The S-mine, originally named the Schrapnellmine, was a German bounding mine used extensively by Wehrmacht troops throughout the Second World War. When detonated, it thrust into the air, leading American and Allied infantrymen to give it the nicknames “Bouncing Betty” and “frog-mine.” Its effectiveness quickly earned it a reputation for being one of the most feared weapons on the battlefield.
The S-mine would “bounce” up when triggered
The S-mine was developed in the 1930s by German engineers as a new anti-personnel explosive. Production began in 1935, and when the Second World War broke out, thousands were distributed and buried to prevent Allied troops from gaining access to German-occupied areas.
The mine consisted of a large cylinder with an inner cavity of explosives that itself was surrounded by sharp metal fragments. An S.Mi.Z.35 pressure delay trigger pipe was attached once the device was buried, with just three prongs left visible above the ground. When one of these prongs was disturbed, the mine would trigger.
Once triggered, the S-mine would shoot upward, or “bounce,” around three feet, thanks to a black powder propellant. The fuse was designed to provide a half-second delay, to allow the device to shoot up the necessary height before detonating. Once that time was up, the mine would explode, sending the shrapnel inside flying at speeds that could seriously injure those nearby.

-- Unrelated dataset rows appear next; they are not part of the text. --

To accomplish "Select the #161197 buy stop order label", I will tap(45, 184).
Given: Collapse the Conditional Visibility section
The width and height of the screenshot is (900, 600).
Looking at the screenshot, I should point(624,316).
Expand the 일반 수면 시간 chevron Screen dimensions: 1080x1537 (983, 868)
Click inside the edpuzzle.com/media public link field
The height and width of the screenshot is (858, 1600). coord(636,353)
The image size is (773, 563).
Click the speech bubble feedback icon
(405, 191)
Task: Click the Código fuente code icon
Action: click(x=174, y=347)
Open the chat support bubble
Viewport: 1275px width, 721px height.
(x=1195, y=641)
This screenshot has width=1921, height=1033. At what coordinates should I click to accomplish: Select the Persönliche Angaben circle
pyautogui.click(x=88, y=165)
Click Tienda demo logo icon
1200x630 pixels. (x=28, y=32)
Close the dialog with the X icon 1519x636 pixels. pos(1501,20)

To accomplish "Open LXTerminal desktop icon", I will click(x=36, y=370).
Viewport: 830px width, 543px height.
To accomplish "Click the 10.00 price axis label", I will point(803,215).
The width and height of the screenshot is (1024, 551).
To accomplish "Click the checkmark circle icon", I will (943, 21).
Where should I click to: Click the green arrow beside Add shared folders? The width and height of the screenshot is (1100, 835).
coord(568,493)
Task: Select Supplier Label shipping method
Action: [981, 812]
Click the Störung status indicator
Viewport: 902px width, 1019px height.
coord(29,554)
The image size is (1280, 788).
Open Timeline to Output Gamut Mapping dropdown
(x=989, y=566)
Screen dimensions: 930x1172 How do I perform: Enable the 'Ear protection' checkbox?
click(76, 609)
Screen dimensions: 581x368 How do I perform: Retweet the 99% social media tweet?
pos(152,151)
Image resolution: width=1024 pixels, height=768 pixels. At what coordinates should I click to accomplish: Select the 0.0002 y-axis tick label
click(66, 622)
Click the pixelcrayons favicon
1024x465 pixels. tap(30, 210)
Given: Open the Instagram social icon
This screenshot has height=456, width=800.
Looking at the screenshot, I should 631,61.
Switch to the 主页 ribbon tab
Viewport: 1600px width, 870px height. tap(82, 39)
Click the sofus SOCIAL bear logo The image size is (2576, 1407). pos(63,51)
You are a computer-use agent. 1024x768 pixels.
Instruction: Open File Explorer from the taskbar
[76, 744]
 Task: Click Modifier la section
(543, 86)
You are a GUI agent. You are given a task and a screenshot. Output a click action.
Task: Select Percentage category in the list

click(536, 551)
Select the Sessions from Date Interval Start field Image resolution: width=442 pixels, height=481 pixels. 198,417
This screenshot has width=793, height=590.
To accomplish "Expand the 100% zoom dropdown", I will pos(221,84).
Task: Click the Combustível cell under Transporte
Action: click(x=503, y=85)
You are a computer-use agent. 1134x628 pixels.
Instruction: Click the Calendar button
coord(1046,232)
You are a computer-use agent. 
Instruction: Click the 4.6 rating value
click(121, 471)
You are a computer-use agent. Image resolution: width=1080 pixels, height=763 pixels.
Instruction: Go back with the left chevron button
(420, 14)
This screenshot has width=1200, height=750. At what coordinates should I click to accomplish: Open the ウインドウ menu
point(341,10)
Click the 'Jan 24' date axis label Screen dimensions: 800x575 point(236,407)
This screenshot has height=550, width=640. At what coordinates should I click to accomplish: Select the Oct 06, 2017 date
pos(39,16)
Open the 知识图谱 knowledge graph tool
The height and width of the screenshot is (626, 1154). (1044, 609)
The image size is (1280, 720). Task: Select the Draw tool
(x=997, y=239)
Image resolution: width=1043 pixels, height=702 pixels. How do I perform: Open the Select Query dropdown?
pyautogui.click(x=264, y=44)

Use on the beaches of Normandy
The S-mine was said to be lethal at 66 feet, but other sources state it could cause serious casualties up to 460 feet. Upon its use, it was clear the explosive was a powerful weapon and would be an ideal partner for anti-tank mines. After the efficacy was proven, S-mines were developed in droves and planted liberally throughout the front by German troops. Over the course of a decade, almost two million were produced.
Allied troops, specifically the French, first encountered S-mines through minor probes of the Saarland during the Saar Offensive, where thousands were planted as a protective measure. Along with the nickname “Bouncing Betty,” the mine also became known as the “silent soldier.”
In addition to the Saarland, the Atlantic Wall was littered with them. As well, in preparation for the anticipated attack on D-Day, S-mines were planted along the beaches of Normandy as a means to defend German positions. The devices were also used during the German-occupation of North Africa and to defend against the Allied invasion of Italy in September 1943.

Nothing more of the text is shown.